Die Chinesen glauben Xis Versprechen nicht mehr

Mittlerweile benötigen Universitätsabsolventen, seien es Bachelor oder Master, nicht zwingend gute Noten, um einen der wenigen Jobs zu ergattern, sondern vor allem gute Kontakte in die Partei und in die Unternehmen. Wer im Ausland studiert, versucht dort so lange wie möglich zu bleiben, da die Aussichten auf dem heimischen chinesischen Arbeitsmarkt trübe sind. Die KP hat den Chinesinnen und Chinesen als Gegenleistung für ihren politischen Gehorsam einst wirtschaftlichen Wohlstand und sozialen Aufstieg versprochen - aber daran glaubt die Bevölkerung nicht mehr, und Xi Jinping weiß das.

DW-Kolumnist Alexander GörlachBild: privat

Zwar hat Xi die Bekämpfung der Jugendarbeitslosigkeit im Mai zu einer Art Chefsache erklärt. Dennoch ist die gegenwärtige Misere in seinem Sinne, denn er hält der chinesischen Jugend vor, verweichlicht zu sein. So hat er angeregt, dass die jungen Leute - so wie er vor ihnen - in der Landwirtschaft oder den Bergwerken malochen. Doch wer Zeit und materielle Ressourcen in eine gute Ausbildung gesteckt hat, hat keine Lust auf Rezepte aus der Mao-Zeit.

Xi Jinping hat noch einen obendrauf gesetzt und mit einem Handstreich die Nachhilfe- und Englischschulen im Land schließen lassen, um - wie er es sagt - zu verhindern, dass materielle Ungleichheiten die Zukunftschancen beeinflussten. Überhaupt gilt es unter Xi heute als unschicklich, an einer der großen US-amerikanischen oder britischen Universitäten wie Harvard oder Oxford studiert zu haben. Die junge Generation sieht in all dem den Versuch, ihre Möglichkeiten einzuschränken, im Ausland zu arbeiten.

Enttäuschte Jugendliche nennen China "Westkorea"

Xis ideologische Grätsche in die wirtschaftliche Entwicklung des Landes hat mittlerweile allerdings ein Ausmaß erreicht, dass die Kommunistische Partei nicht länger ignorieren kann.

Darum stimmt sie die Bevölkerung und Investoren aus aller Welt vorsichtig darauf ein, dass das Wachstum der chinesischen Wirtschaft in diesem Jahr nicht so hoch ausfallen wird, wie prognostiziert.

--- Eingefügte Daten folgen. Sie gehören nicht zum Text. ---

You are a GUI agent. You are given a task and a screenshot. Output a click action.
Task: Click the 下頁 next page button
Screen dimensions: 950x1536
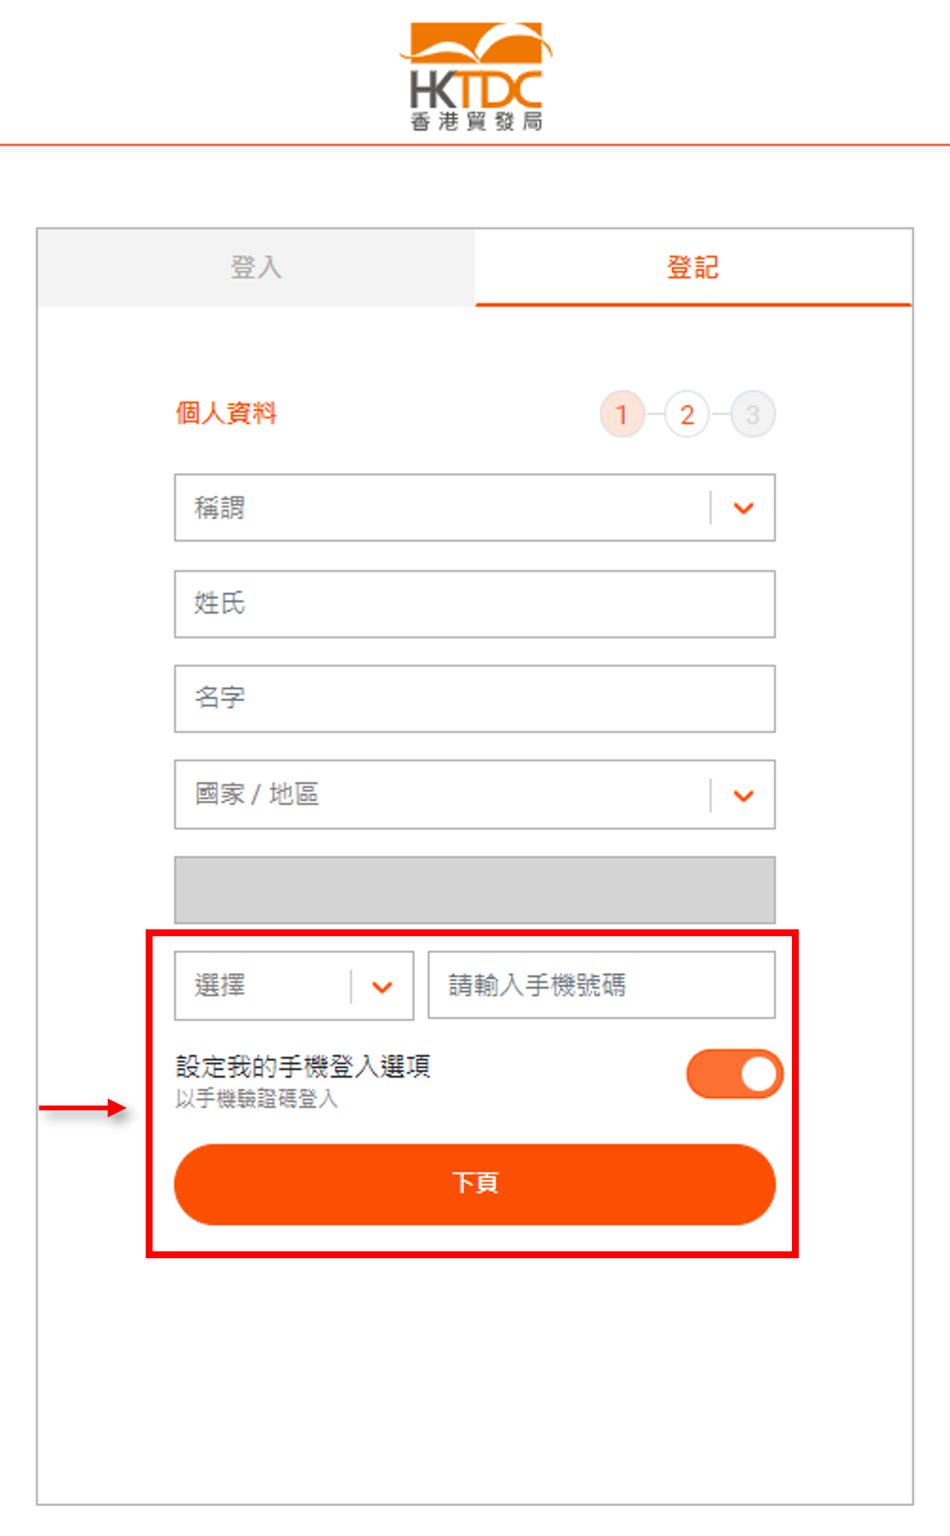tap(475, 1184)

Ein Grund dafür dürfte auch sein, dass Xi Jinping mittlerweile lieber mit international geächteten Ländern wie dem Iran, Nordkorea und Russland zusammenarbeitet als mit den reichen, demokratischen Ländern, die nach wie vor für einen erheblichen Teil der Investitionen in und Importe aus China verantwortlich sind.

Studierende in China: Gute Abschlüsse garantieren keine guten JobsBild: IMAGO/NurPhoto/CFOTO

So steht für den Moment nicht zu erwarten, dass sich die Situation für junge Chinesinnen und Chinesen merklich bessern wird. Etliche von ihnen nennen ihre Heimat aufgrund der Totalüberwachung durch Xis Nomenklatura nur noch verzagt "Westkorea". Die Stimmung ist nicht gut bei Chinas Jugend.

Alexander Görlach ist Senior Fellow am Carnegie Council for Ethics in International Affairs und Adjunct Professor an der Gallatin School der New York University, wo er Demokratietheorie unterrichtet. Nach Aufenthalten in Taiwan und Hongkong wurde diese Weltregion, besonders der Aufstieg Chinas und was er für die Demokratien in Asien bedeutet, zu seinem Kernthema. Er hatte verschiedene Positionen an der Harvard Universität und den Universitäten von Cambridge und Oxford inne. Alexander Görlach lebt in New York und in Berlin.